MATERIAL FOR THIS TASK:
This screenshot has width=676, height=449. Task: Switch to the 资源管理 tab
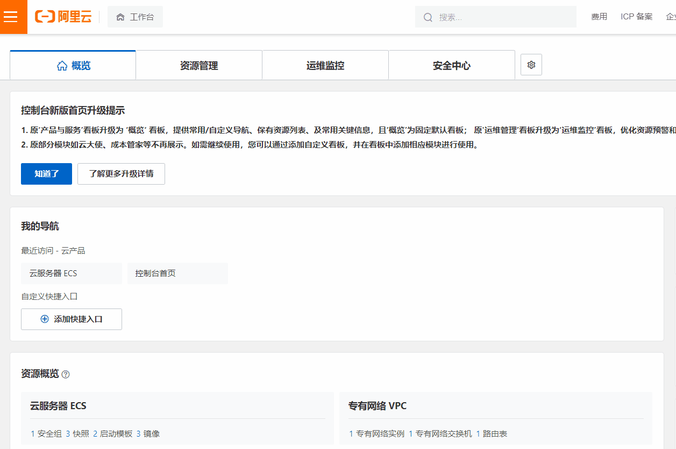tap(199, 66)
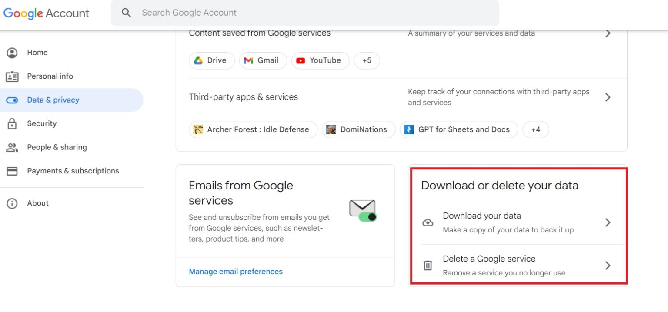Click the About info icon
Viewport: 668px width, 312px height.
click(13, 203)
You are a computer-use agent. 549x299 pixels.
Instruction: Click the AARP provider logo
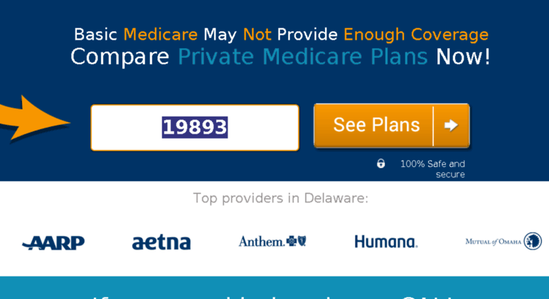53,242
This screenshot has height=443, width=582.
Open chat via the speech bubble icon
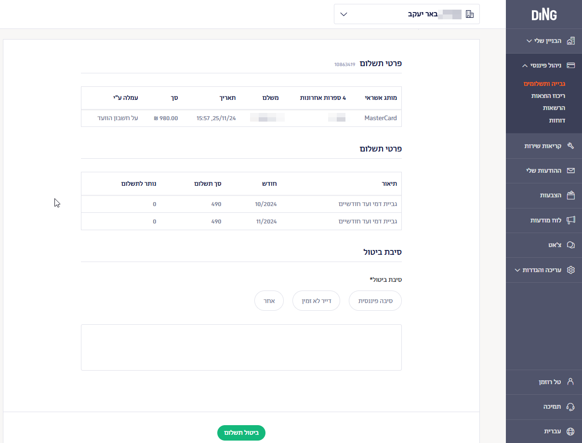[571, 245]
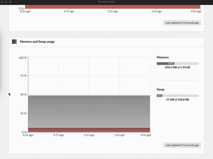Click the stacked-servers icon beside Memory and Swap usage
This screenshot has width=213, height=159.
tap(14, 41)
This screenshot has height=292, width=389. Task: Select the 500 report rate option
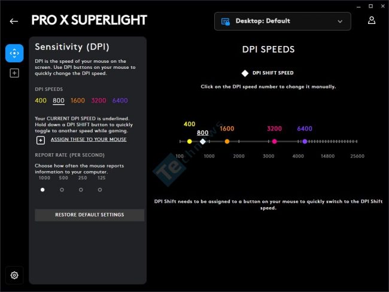tap(62, 190)
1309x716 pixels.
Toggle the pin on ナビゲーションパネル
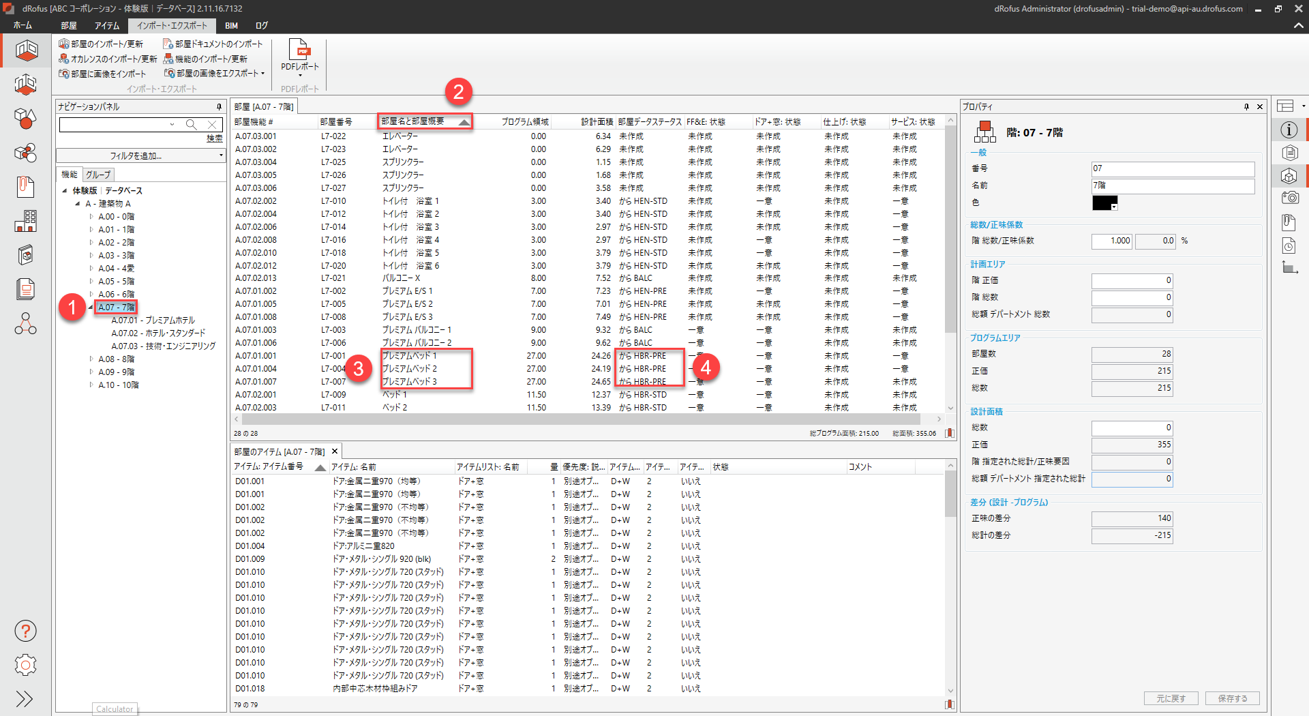(x=219, y=107)
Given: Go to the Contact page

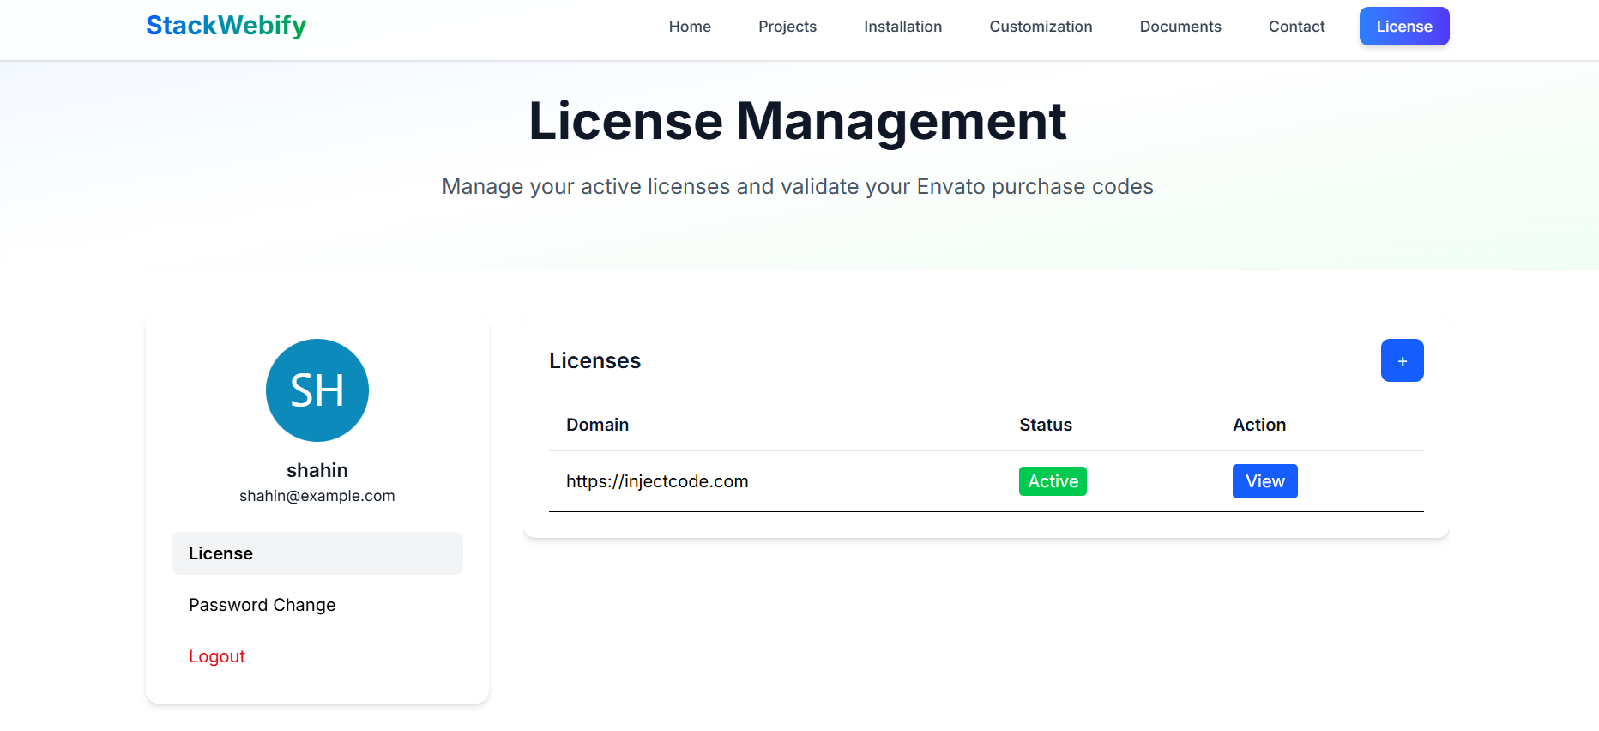Looking at the screenshot, I should pyautogui.click(x=1296, y=27).
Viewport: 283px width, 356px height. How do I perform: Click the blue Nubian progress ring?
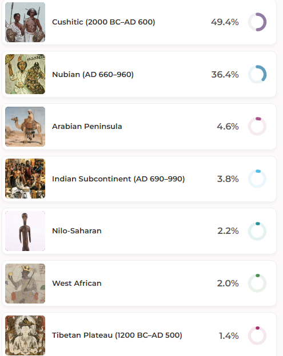click(x=257, y=74)
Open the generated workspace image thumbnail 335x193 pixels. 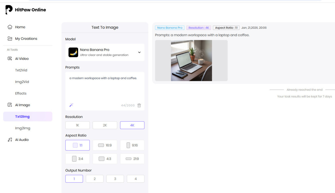point(191,61)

REQUIRED ACTION: Each line from the top of the records through the one containing "This screenshot has height=443, width=582." needs to be transcribed exactly, without pictures.

COMPLETED EXERCISE:
This screenshot has width=676, height=449. Task: Switch to the 资源管理 tab
tap(199, 66)
Click the About info icon
Viewport: 668px width, 312px height.
click(13, 203)
You are a computer-use agent. 549x299 pixels.
Instruction: Click the AARP provider logo
53,242
This screenshot has height=443, width=582.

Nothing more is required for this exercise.